Longtime T1D advocate Gail deVore in Colorado echoes that sentiment. Her family makes a lot of food but while it’s easy to over-indulge, she considers Hanukkah a minor holiday in terms of managing her diabetes.

“It’s so easy to over indulge and run high. Especially with the oil from frying latkes and in the sour cream,” she said. “Measuring is not easy but having a ballpark to bolus and then keep an eye on our blood sugar will work wonders in being able to fully enjoy the 8 days of light.

She notes that latkes are carbs and oil, plus applesauce and sour cream, so for her it’s not difficult to carb count and treat as needed to avoid higher blood sugars.

“In Judaism we have a saying that holds true 101% of the time: They tried to kill us. We won. Let’s eat.”
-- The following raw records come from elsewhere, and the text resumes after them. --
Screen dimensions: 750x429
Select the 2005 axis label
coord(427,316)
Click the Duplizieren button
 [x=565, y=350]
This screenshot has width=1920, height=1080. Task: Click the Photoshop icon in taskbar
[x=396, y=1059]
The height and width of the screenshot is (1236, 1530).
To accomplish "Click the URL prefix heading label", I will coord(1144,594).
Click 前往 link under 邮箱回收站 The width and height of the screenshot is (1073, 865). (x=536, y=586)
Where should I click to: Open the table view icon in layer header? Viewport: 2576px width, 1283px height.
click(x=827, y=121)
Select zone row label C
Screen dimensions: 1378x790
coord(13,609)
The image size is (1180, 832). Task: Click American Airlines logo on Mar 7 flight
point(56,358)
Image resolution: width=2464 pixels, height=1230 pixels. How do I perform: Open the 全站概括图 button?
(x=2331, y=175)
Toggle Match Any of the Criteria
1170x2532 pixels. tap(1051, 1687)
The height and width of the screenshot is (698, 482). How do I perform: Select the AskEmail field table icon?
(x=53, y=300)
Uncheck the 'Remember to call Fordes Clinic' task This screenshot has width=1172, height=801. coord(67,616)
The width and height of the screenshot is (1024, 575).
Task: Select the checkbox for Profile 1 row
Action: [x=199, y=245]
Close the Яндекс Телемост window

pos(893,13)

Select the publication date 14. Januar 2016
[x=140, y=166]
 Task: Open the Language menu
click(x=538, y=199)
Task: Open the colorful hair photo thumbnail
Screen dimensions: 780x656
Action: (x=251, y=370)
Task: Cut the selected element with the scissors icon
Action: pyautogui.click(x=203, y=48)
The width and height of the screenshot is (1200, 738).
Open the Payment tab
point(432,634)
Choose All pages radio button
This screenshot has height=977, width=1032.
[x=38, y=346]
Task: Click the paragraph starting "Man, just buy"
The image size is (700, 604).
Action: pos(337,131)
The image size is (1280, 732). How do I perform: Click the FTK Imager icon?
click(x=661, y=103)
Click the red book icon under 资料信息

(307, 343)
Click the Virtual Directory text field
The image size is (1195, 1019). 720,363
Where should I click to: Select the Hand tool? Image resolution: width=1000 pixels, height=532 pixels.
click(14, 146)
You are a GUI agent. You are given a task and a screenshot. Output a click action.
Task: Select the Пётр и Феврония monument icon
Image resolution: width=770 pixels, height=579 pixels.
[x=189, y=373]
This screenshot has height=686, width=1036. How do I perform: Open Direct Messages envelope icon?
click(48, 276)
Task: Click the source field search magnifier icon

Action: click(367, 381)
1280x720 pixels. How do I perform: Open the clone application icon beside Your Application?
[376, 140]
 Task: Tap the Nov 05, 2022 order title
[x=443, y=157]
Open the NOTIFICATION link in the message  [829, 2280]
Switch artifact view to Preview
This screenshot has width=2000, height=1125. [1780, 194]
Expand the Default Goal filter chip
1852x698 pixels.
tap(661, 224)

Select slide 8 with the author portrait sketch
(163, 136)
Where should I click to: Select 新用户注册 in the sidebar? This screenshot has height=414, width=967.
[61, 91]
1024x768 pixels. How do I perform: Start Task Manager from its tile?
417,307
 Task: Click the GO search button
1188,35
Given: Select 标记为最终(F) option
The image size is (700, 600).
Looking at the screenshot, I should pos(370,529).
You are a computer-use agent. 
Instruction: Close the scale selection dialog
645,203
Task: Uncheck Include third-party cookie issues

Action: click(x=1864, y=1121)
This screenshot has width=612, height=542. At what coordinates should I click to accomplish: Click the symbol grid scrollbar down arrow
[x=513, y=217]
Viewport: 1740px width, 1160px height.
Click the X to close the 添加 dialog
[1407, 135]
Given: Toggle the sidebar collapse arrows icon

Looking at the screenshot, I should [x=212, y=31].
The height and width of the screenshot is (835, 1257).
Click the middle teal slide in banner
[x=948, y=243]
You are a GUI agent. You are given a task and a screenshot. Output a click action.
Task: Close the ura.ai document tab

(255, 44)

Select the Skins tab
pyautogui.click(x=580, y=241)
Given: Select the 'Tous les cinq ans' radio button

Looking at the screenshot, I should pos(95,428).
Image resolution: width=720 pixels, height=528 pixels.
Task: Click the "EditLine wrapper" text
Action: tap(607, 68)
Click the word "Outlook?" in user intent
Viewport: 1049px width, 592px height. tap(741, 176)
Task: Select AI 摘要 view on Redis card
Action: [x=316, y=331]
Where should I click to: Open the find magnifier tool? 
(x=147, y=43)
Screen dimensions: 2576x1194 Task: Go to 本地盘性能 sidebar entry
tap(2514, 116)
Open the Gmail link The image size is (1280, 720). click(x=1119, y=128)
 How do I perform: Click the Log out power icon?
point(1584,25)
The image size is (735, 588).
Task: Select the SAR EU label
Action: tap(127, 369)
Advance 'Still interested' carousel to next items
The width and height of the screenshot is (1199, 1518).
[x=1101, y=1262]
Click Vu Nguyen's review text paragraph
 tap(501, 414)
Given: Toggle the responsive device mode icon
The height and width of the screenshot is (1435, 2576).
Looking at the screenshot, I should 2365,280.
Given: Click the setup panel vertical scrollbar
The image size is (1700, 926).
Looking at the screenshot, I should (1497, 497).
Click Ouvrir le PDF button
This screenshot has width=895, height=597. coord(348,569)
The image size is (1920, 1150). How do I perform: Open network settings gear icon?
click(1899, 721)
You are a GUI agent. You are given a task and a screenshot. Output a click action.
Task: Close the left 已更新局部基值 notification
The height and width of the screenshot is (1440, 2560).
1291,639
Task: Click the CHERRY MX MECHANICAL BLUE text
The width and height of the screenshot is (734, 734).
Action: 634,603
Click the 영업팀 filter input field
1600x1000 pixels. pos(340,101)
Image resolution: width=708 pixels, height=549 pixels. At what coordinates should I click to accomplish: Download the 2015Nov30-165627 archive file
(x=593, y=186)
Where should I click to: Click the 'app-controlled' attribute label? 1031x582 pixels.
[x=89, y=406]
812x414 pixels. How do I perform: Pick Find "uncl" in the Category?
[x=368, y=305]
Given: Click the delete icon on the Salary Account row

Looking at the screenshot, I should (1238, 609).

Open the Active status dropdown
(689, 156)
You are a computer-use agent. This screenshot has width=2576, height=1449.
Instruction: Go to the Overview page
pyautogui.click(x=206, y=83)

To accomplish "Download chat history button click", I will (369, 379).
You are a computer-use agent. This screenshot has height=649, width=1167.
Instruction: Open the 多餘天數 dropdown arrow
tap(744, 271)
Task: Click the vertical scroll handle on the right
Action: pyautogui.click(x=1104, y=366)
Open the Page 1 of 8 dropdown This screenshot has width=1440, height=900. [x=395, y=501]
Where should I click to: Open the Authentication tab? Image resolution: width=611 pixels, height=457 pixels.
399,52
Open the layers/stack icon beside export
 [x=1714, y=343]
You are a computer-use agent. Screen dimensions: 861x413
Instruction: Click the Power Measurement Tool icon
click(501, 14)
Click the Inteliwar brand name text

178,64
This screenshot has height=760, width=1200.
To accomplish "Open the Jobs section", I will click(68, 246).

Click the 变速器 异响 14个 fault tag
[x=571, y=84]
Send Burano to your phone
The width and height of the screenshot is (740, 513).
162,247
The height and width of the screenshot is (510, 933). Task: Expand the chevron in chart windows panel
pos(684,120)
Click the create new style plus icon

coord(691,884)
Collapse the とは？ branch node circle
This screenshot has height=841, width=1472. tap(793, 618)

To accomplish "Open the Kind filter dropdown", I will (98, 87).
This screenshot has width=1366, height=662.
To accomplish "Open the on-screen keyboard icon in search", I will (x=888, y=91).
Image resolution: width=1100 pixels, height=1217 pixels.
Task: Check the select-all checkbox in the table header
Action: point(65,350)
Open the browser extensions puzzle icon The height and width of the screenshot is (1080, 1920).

Our fellow blogger friends Jessica Apple over at A Sweet Life diabetes magazine once told DiabetesMine that her when she was diagnosed with T1D as an adult in 2008 during the holiday season, her doctor immediately told her that Hanukkah favorites such as potato latkes, jelly doughnuts, and the traditional chocolate coins wrapped in gold foil — all higher carb foods — were all out of the question.

She’d grown up in Texas before moving with her husband Michael to Tel Aviv, Israel, so Apple says she knew firsthand how to handle the task of finding healthier food options. She’s since adjusted her recipes to include low-carb latkes and other treats.

“As a modern woman in the 21st century, however, I hope I’ll be able to resist food with grace, and never feel the need to publicly disparage baked goods,” she shared with DiabetesMine previously.